Les discussions menées par Barak et son entourage sur une évacuation, par consentement, de Migron – le plus important avant-poste établi sur des terres volées à des Palestiniens – ont révélé que la direction de Yesha avait perdu toute pertinence. Le marché offert par Barak était scandaleux – donner en échange, à ces intrus, du terrain dans des colonies autorisées – mais même cela, dans les colonies, les militants l’ont rejeté sur-le-champ. L’Etat a été contraint de retourner devant le tribunal pour expliquer qu’il n’était pas en mesure de faire évacuer l’avant-poste illégal. Les colons ont gagné la bataille pour Migron.

Ces derniers mois, l’agitation s’est intensifiée dans les Territoires [occupés] et les comptes-rendus se sont multipliés sur des incidents violents entre des colons et leurs voisins palestiniens et entre des colons et des soldats de l’armée israélienne. Lors des réunions du gouvernement, Olmert et Barak ont fustigé les assaillants mais n’ont rien fait. Les forces de sécurité ont proposé que la police et le Procureur de l’Etat (autrement dit quelqu'un d’autre) consacrent davantage de ressources à s’occuper des colons qui transgressent la loi, et qu’ils mettent la loi en œuvre plus lourdement à l’encontre de la construction illégale dans les colonies, comme moyens de pression, afin de mettre un frein à la violence. Lors de discussions chez Barak, il a également été proposé de multiplier les détentions administratives et les ordres d’expulsion. Et comme toujours, on a accusé les tribunaux de prononcer des peines trop légères. Mais ce ne sont que des justifications bureaucratiques à l’inaction d’un gouvernement qui redoute une confrontation avec un groupe violent. L’application de la loi dans les Territoires [occupés] nécessite l’engagement de tout l’appareil mené par le chef du gouvernement.

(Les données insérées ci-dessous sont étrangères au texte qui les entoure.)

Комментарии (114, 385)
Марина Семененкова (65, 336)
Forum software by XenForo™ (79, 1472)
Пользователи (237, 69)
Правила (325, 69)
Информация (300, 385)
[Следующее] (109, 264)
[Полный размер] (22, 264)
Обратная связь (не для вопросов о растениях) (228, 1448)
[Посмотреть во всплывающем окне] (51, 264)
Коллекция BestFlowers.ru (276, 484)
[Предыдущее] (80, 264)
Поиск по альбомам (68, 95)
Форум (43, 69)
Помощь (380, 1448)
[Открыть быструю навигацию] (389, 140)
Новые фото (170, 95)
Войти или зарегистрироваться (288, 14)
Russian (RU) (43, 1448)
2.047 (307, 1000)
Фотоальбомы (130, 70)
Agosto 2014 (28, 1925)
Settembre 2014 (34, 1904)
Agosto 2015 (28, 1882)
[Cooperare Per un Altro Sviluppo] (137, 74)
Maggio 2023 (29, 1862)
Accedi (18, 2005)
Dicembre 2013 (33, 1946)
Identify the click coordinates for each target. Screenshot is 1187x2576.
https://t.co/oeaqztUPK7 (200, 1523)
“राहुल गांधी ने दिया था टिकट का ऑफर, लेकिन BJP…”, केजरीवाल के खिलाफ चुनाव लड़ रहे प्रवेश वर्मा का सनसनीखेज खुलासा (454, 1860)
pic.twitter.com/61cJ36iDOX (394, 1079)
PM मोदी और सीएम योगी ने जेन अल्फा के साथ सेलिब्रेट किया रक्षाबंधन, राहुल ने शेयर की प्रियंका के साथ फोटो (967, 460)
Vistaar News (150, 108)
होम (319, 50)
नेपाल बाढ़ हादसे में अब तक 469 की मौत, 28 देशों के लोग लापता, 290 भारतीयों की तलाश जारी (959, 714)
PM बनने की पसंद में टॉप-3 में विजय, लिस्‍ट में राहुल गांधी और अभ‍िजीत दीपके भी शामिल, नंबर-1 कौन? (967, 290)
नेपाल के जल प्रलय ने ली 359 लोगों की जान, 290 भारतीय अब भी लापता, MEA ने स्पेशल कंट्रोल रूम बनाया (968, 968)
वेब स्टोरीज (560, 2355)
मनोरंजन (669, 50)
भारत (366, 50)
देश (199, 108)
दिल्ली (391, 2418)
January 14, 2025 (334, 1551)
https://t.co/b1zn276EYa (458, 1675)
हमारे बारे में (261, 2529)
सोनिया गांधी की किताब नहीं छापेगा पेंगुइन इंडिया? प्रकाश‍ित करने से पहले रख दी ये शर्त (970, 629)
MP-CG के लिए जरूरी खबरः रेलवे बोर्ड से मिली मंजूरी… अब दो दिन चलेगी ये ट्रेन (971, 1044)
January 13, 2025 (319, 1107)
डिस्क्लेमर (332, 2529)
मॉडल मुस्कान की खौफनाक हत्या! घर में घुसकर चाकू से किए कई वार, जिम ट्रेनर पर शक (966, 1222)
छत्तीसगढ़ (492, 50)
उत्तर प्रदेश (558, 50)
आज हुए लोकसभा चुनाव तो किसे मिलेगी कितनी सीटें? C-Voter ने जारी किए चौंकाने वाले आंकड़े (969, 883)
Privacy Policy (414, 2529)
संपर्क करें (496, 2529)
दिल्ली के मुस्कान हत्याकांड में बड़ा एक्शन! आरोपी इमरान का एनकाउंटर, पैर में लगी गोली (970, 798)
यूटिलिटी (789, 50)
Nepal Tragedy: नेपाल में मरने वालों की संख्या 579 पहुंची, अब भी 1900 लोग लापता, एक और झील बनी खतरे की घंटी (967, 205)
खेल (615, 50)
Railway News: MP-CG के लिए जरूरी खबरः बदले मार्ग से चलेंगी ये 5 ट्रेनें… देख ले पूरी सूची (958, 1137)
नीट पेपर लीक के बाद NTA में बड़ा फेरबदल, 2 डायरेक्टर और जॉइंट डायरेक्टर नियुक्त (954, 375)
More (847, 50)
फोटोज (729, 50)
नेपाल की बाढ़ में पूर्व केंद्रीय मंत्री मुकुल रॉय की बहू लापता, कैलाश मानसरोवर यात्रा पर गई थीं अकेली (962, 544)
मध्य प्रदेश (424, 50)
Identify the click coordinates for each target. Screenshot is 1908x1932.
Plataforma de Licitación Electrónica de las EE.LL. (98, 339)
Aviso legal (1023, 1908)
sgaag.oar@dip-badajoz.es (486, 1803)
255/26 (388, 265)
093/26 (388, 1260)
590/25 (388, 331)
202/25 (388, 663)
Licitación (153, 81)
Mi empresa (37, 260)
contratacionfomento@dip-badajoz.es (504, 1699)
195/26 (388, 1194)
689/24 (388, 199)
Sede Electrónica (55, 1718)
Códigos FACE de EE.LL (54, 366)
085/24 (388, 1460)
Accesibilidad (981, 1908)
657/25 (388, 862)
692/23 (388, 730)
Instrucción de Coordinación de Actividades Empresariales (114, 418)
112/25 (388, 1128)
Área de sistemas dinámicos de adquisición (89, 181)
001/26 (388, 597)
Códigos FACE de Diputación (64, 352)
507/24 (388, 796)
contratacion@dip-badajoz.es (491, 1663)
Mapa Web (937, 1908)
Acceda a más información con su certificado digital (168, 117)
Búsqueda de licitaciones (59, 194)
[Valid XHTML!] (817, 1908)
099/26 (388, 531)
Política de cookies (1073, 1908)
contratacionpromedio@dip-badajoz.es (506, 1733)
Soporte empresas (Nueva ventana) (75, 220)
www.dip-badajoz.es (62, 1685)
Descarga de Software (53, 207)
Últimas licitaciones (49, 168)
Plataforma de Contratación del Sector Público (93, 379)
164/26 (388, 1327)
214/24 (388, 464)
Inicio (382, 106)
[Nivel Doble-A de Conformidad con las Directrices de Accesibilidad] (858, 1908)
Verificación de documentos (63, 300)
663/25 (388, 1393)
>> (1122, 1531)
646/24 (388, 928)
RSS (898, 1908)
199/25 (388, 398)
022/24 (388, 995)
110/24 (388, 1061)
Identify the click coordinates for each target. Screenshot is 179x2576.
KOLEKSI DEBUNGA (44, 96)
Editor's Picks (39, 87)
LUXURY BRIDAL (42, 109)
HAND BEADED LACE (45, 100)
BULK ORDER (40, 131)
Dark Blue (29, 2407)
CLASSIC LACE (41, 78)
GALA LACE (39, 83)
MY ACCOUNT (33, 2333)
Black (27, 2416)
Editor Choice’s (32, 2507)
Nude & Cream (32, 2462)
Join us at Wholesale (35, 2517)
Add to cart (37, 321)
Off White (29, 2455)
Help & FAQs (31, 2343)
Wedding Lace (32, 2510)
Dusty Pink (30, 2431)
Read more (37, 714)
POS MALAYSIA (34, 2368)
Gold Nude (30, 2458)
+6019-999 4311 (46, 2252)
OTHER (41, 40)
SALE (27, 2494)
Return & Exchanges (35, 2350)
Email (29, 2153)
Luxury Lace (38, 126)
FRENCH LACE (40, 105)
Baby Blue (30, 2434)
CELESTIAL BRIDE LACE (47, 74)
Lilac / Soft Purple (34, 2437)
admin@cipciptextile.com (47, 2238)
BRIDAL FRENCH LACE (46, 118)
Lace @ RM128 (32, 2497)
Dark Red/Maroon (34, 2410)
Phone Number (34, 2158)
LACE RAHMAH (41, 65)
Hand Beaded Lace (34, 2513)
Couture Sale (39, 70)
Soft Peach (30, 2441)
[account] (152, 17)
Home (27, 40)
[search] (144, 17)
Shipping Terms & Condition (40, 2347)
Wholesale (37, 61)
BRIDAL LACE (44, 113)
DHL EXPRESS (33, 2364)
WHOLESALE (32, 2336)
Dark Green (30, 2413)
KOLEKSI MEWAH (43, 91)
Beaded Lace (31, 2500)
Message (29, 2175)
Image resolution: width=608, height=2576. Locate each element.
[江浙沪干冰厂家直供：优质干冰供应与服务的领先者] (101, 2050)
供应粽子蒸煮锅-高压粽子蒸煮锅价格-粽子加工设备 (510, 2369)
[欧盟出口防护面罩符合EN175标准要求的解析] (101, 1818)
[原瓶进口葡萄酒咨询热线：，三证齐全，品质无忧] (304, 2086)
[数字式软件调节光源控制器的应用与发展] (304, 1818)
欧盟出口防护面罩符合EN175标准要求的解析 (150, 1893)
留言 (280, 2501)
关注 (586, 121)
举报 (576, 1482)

Tant que la violence se cantonnait au-delà de la clôture, elle n’éveillait, de ce côté-ci, qu’un intérêt nul. Puis a eu lieu l’attaque visant le professeur Ze’ev Sternhell pour nous rappeler que le combat idéologique ne connaît pas de frontières, ni de clôtures. Les condamnations exprimées par Olmert et les Ministres sont montées d’un cran, mais le gouvernement se dérobe encore et attend que le calme revienne ou que survienne une catastrophe qui le contraindra à agir. On peut prédire que si la catastrophe n’a pas lieu, les successeurs d’Olmert en agiront comme lui en préférant refouler ce qui se passe dans les Territoires [occupés] et préserver la schizophrénie nationale des deux côtés de la clôture.